* _Exercise details_:
What is wanted is every line below from the one with "You are a computer-use" up to and including the one with "The image size", retyped exactly, pictures excluded, nothing else.

* _Data for analysis_:

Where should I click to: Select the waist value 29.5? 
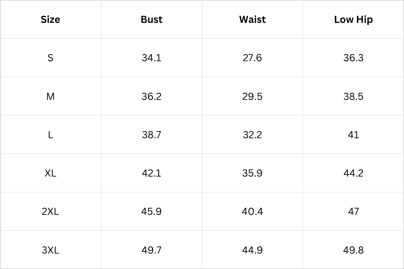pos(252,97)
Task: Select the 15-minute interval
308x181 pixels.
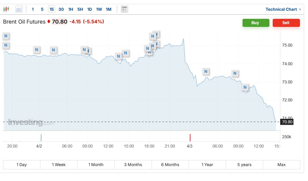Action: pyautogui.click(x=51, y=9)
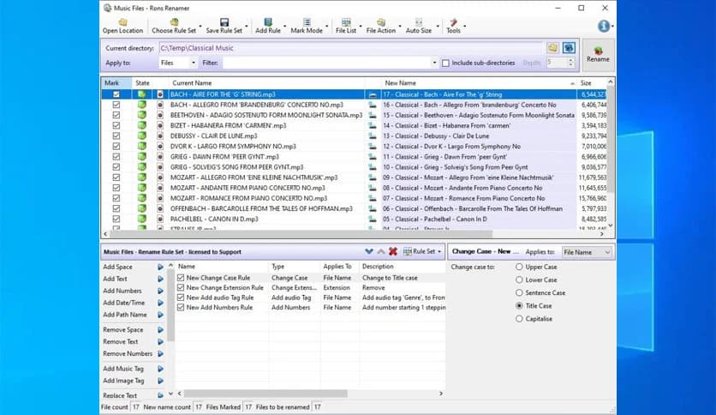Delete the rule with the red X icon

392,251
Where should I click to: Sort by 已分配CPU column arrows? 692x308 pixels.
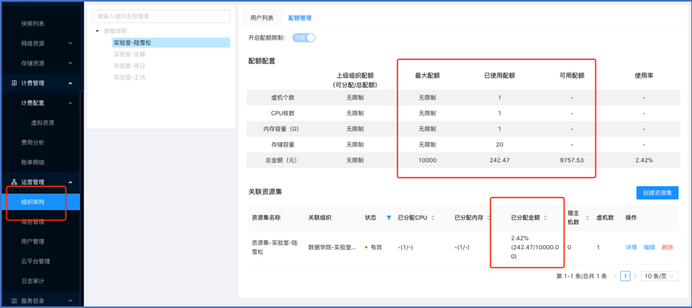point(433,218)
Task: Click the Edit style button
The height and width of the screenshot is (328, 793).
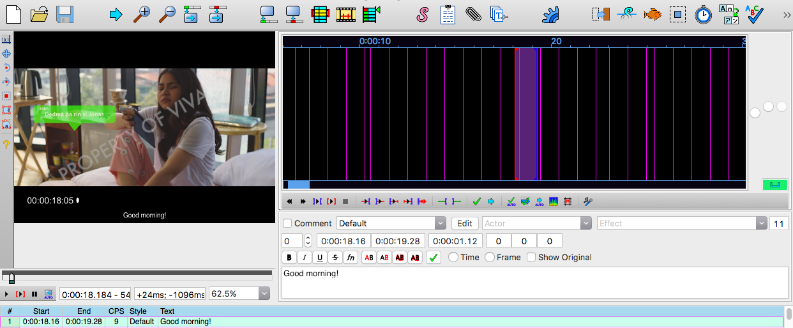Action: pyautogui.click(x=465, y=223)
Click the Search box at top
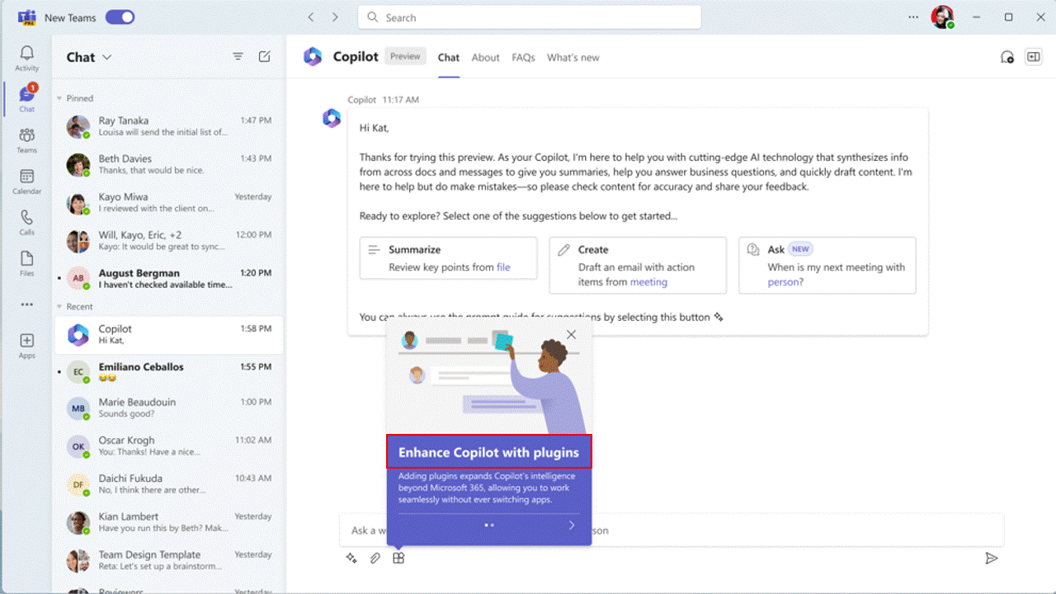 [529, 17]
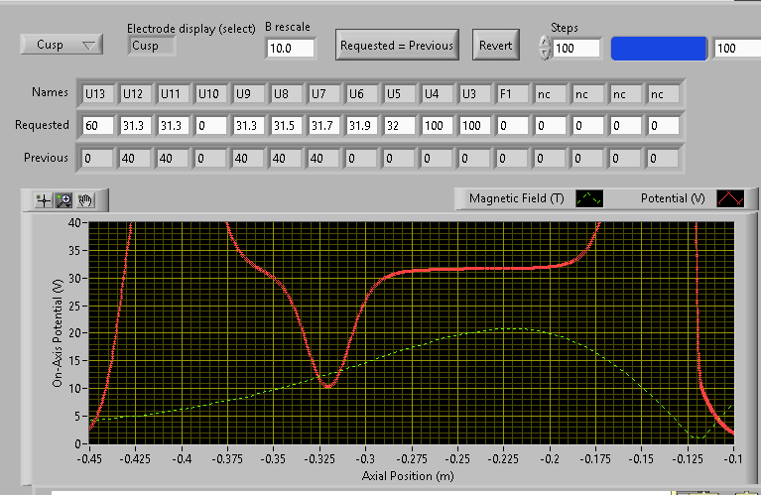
---
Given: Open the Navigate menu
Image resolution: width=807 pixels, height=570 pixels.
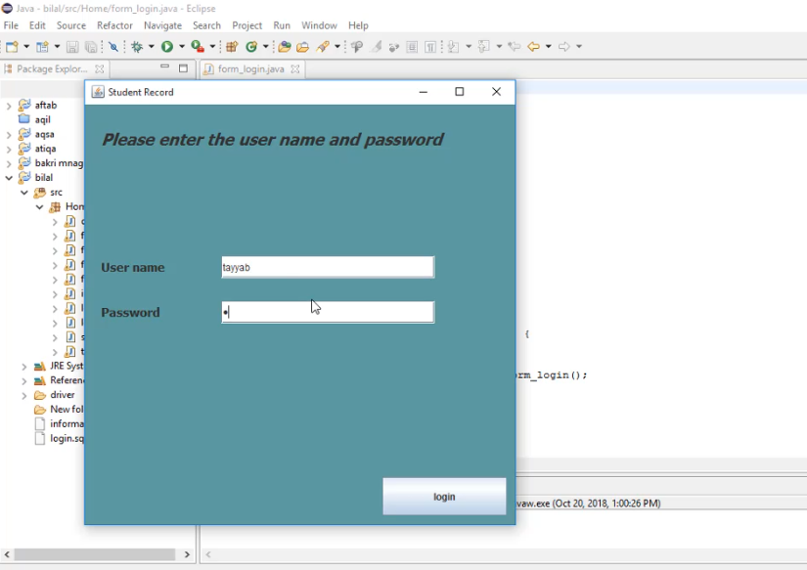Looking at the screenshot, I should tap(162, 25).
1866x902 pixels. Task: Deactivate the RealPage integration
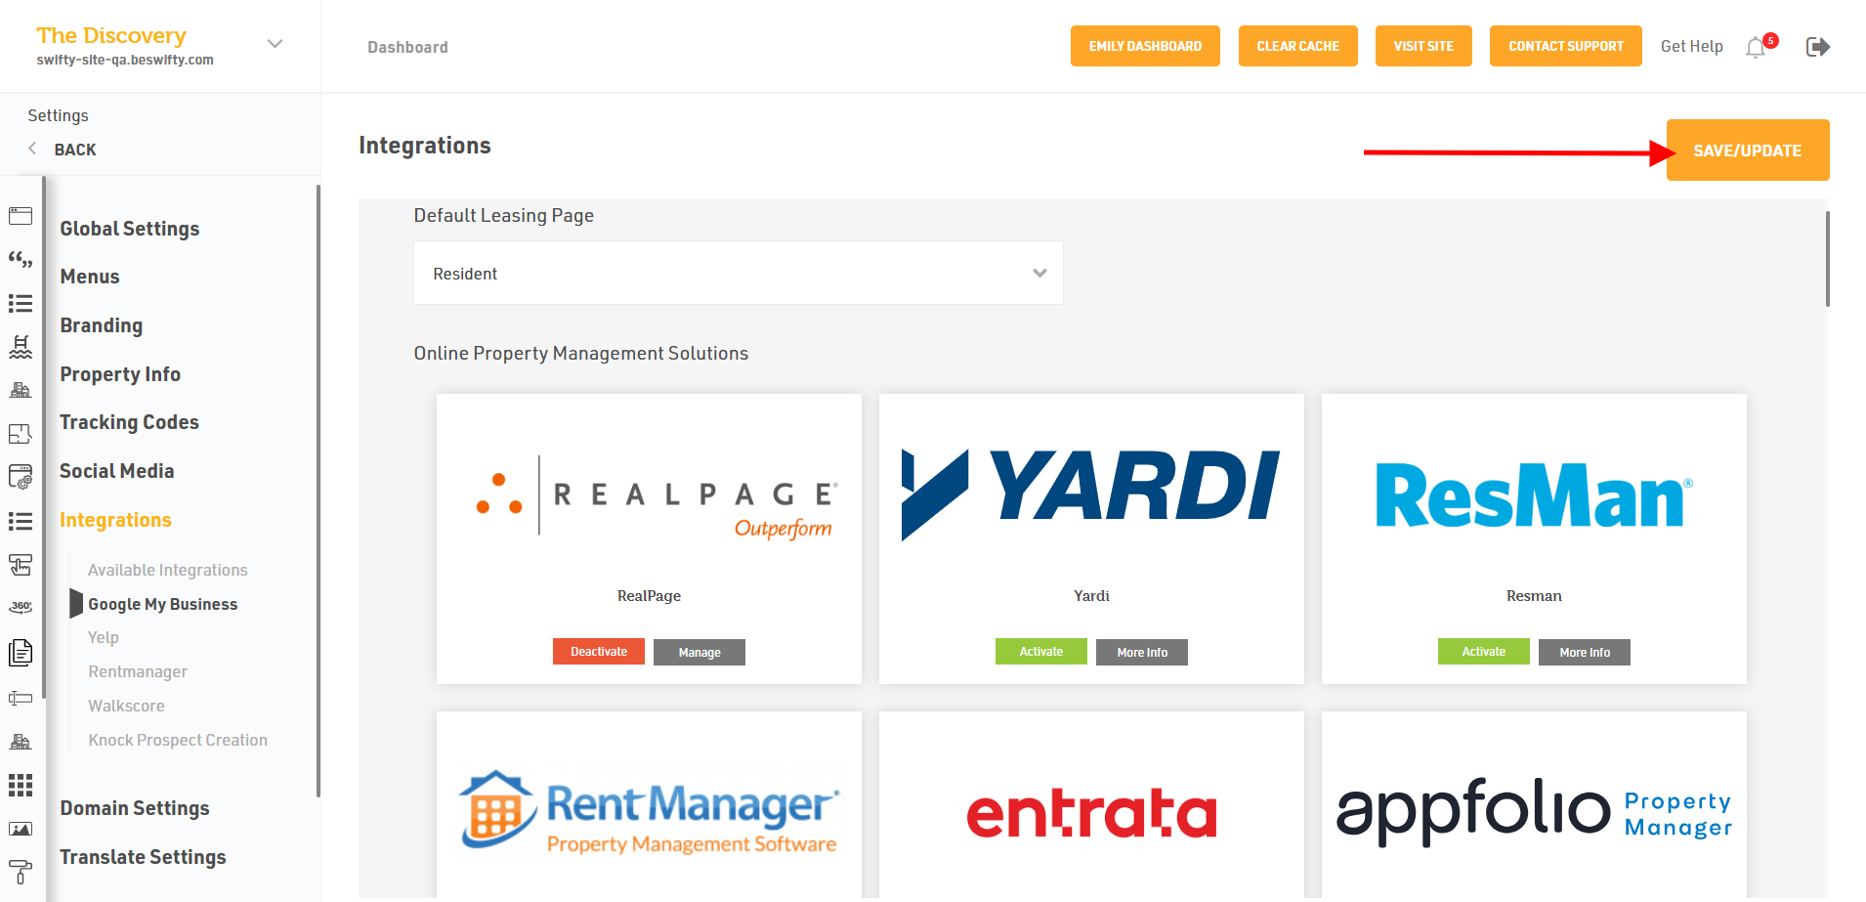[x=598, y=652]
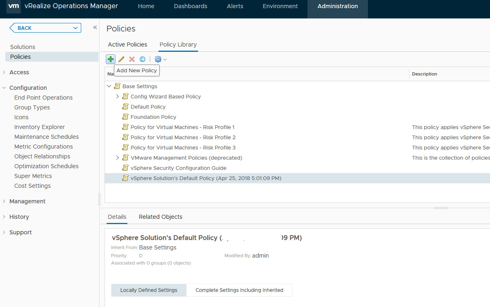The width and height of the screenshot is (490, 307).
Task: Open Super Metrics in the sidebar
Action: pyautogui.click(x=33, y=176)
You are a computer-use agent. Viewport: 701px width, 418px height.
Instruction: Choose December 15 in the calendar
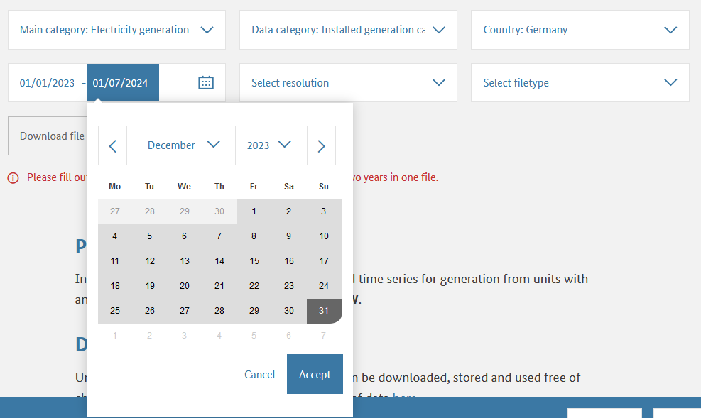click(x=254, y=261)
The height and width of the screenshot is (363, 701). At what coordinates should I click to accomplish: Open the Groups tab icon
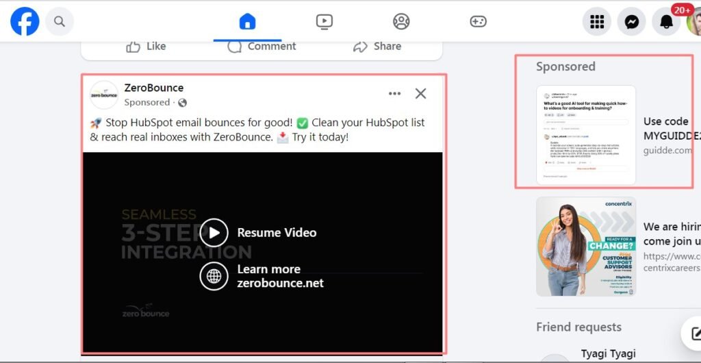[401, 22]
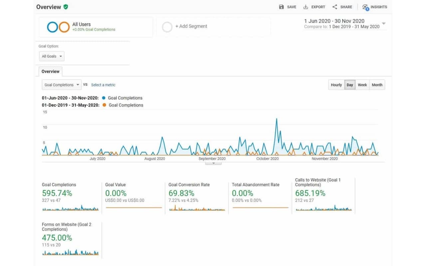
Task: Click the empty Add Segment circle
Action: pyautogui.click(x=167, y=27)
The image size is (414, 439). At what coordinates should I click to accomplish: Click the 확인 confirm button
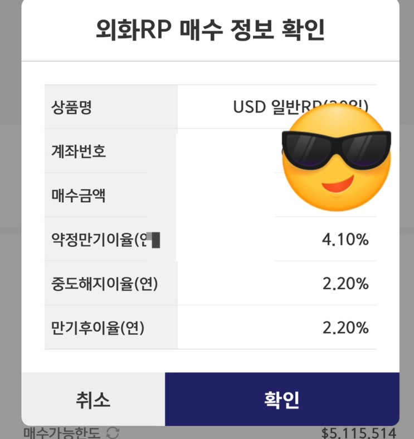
==
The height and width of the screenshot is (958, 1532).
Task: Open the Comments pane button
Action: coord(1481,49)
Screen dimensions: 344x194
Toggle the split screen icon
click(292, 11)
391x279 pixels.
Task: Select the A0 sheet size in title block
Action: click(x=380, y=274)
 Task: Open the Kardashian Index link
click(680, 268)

* _Result for this task_:
You are a computer-use agent. Viewport: 701px width, 418px height.
Instruction: Choose December 15 in the calendar
click(x=254, y=261)
The height and width of the screenshot is (363, 701). At what coordinates should I click to accomplish: Open the Groups tab icon
[401, 22]
Task: Click the empty Add Segment circle
Action: pyautogui.click(x=167, y=27)
The image size is (414, 439). At what coordinates should I click to accomplish: Click the 확인 confirm button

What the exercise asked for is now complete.